Where a line below holds the string "will", that line goes into the answer.

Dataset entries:
=-=-=-=-=

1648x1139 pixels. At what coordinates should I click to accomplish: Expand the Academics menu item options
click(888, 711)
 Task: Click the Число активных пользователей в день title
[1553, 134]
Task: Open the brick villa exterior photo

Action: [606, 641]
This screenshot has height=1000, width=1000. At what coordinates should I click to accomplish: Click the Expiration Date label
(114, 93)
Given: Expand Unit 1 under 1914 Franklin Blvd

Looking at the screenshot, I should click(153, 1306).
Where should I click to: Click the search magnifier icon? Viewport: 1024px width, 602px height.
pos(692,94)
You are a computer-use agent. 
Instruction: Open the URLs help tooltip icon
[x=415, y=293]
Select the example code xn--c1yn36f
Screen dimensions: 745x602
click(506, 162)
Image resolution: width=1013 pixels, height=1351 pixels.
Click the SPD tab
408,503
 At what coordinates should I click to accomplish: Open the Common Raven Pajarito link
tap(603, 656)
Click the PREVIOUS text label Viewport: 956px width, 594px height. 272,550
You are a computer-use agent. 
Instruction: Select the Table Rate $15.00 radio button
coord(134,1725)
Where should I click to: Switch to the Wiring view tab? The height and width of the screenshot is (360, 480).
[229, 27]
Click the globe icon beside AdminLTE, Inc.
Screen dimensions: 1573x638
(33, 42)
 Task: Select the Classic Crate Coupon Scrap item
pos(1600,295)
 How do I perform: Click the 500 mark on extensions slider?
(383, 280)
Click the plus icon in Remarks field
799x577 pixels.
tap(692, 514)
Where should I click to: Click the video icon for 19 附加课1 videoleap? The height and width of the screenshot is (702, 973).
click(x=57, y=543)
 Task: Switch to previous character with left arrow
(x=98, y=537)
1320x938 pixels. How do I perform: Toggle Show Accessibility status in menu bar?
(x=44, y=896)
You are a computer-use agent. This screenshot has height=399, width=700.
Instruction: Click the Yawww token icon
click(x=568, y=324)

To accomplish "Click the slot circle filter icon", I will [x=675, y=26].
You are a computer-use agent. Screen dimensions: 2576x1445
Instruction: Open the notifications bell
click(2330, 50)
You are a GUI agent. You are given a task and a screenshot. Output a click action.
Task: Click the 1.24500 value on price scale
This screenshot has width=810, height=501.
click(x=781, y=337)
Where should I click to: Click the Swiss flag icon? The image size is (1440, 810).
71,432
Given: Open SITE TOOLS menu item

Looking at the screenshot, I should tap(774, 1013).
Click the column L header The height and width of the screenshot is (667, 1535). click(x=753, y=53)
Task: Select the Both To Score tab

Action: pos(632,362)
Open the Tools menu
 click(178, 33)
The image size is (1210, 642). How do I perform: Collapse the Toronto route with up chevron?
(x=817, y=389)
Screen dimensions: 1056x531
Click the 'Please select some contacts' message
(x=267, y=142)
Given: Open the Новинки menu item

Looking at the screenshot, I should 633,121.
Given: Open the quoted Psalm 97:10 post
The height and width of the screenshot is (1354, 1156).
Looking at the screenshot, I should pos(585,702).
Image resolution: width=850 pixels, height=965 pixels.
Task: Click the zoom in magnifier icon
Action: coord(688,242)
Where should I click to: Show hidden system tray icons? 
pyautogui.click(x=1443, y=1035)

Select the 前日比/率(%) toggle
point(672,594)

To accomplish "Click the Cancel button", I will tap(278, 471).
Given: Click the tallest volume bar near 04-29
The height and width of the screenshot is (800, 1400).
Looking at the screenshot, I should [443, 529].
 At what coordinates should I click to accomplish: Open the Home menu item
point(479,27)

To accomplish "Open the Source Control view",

=-=-=-=-=

▶ Solution to this task:
To accomplish "Click the slot circle filter icon", I will [x=675, y=26].
To accomplish "Click the Cancel button", I will tap(278, 471).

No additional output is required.